Ama bu durum, mevcut rejimin olmak iddiasında olduğu şeyin, “cumhuriyet”in doğasıyla da bağdaşmıyor. Çünkü, cumhuriyetçi felsefenin temel fikirlerinden biri, “aktif yurttaşlık” idealidir. Ben şahsen bu felsefenin arkasında yatan sıkı birlik düşüncesine, bireysel ilgi ve çıkarları çok geniş tanımlanmış bir “ortak iyi” anlayışına boyun eğdirme iddiasına ve “yurttaşlık erdemi”ni doğal haklara üstün tutmasına sempati duymuyorum. Anlatmak istediğim, carî rejimin kendi iddiası açısından da başarısız veya tutarsız olduğudur. Çünkü, aktif yurttaş olmak her şeyden önce “rüşdünü ispatlama”yı gerektirir.
Elbette bir cumhuriyette kamu eğitiminin özel ve önemli bir yeri vardır. Ama cumhuriyetçi bir rejimin genelleştirilmiş bir kamu eğitimiyle elde etmek istediği, yurttaşlarına cumhuriyetçi birliği ayakta tutacak erdemleri kazandırmak, bu arada onlarda “ortak iyi” anlayış ve duygusunu geliştirmektir. Yurttaşların çocuklaşmasının bu amaçlar arasında yer almadığında ise şüphe yoktur. Kendi iradesine güvenmemenin, ortaklığın fikrî ve siyasî zemini hakkında söz söyleme hakkından feragat etmenin, “ortak yarar”ın bireysel çıkar ve ilgilerden üstün tutulmasıyla bir ilgisi bulunmamaktadır.

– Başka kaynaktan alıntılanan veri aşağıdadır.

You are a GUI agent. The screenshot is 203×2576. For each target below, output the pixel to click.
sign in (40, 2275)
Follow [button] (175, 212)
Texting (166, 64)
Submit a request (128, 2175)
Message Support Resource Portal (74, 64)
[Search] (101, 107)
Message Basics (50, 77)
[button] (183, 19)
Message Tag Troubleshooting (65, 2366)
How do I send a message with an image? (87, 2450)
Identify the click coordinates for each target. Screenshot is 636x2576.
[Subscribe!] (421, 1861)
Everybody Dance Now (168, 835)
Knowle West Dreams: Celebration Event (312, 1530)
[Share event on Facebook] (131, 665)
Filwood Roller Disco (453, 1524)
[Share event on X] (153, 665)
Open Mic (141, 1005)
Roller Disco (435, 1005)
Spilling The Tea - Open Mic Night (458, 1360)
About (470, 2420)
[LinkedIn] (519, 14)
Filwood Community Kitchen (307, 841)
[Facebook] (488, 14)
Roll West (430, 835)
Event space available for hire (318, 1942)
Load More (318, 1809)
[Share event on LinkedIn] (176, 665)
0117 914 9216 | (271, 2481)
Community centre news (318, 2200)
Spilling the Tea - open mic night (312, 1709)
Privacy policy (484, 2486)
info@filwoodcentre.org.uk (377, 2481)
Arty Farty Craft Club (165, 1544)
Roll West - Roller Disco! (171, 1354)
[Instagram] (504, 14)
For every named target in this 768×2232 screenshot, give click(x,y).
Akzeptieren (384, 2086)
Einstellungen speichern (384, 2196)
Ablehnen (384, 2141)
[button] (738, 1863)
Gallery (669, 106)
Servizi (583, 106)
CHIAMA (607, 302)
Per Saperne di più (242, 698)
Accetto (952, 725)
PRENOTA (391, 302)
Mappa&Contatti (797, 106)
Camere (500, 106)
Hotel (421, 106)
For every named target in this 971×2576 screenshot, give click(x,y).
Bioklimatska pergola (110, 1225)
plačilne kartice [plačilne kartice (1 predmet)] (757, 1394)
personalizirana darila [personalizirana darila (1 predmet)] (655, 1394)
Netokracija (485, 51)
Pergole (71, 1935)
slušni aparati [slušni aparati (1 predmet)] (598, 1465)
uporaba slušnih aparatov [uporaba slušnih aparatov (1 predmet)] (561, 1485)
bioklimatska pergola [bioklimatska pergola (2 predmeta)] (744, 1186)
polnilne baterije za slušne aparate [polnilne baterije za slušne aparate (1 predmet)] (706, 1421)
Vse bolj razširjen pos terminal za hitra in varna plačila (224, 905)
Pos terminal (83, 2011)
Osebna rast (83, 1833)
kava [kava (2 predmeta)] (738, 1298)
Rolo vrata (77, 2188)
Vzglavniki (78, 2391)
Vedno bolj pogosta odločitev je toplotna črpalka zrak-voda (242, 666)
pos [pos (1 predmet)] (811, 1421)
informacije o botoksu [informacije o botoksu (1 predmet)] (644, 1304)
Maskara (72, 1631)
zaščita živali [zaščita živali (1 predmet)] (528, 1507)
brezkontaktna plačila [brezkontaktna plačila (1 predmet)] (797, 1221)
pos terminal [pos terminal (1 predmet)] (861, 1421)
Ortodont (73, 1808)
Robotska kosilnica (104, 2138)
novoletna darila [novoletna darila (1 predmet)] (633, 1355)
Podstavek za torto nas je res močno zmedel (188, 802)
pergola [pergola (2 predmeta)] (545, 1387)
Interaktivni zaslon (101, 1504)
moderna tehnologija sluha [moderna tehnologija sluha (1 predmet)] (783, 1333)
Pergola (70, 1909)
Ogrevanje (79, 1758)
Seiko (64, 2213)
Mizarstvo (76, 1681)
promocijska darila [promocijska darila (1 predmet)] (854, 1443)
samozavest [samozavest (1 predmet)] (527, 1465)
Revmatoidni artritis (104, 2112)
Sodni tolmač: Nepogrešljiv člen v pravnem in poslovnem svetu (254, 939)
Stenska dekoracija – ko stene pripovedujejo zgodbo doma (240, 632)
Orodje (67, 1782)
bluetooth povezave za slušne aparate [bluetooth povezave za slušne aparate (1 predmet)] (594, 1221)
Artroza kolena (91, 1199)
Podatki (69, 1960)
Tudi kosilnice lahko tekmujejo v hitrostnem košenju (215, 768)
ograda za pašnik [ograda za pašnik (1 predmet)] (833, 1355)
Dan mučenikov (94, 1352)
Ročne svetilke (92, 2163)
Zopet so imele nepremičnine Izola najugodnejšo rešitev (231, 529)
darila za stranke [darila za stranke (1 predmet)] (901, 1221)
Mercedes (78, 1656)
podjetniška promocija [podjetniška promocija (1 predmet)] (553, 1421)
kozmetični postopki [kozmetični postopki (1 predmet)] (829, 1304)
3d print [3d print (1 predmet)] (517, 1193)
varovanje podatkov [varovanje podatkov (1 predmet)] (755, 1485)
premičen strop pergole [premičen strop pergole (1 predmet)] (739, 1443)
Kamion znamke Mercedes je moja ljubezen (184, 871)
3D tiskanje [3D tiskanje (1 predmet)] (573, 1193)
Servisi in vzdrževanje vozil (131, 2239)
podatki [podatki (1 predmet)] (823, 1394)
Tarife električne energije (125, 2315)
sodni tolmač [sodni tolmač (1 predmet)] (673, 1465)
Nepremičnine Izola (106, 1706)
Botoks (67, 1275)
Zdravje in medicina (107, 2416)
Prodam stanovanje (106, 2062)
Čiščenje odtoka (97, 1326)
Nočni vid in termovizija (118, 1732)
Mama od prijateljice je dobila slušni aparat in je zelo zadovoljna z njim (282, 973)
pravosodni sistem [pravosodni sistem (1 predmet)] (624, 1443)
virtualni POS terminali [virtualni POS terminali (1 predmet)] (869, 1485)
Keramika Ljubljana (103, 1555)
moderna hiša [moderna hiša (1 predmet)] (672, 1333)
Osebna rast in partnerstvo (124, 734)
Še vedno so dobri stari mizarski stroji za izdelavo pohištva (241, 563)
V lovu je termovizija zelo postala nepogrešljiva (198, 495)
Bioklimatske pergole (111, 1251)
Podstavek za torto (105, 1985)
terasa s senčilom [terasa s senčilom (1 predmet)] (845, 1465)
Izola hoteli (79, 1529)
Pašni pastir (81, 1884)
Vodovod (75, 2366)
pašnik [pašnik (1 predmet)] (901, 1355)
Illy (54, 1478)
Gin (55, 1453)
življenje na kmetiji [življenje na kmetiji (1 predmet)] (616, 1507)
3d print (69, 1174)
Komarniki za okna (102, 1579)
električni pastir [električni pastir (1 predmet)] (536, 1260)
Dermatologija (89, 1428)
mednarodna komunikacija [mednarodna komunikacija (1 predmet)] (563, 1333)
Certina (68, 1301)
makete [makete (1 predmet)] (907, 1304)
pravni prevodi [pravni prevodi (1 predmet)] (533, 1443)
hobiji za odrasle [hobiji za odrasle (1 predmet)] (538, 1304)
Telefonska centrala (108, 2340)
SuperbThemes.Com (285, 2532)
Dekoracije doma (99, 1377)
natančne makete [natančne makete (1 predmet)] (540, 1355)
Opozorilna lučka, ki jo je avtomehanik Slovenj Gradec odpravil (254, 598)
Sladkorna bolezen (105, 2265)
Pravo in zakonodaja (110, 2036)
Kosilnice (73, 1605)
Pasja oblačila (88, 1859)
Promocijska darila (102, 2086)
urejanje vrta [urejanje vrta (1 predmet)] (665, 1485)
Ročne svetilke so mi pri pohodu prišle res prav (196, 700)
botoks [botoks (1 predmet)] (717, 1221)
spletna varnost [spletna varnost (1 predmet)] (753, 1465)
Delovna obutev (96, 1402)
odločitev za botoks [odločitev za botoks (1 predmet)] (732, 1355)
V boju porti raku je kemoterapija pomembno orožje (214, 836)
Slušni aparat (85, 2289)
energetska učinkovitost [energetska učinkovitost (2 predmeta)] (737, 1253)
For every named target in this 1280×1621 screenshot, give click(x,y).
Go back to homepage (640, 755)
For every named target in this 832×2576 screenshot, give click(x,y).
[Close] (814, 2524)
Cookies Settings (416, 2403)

Türkiye’nin Cumhuriyeti’nin bu gibi meseleleri tezekkür edecek düşünürleri, sosyal teorisyenleri yok, ama bol miktarda slogan sayıklayan kifayetsiz demagogları ve propagandistleri var. Onun için, Cumhuriyetin kendine ait bir sivik ethos geliştirememiş olduğunu söyleyen Şerif Mardin haksız değil.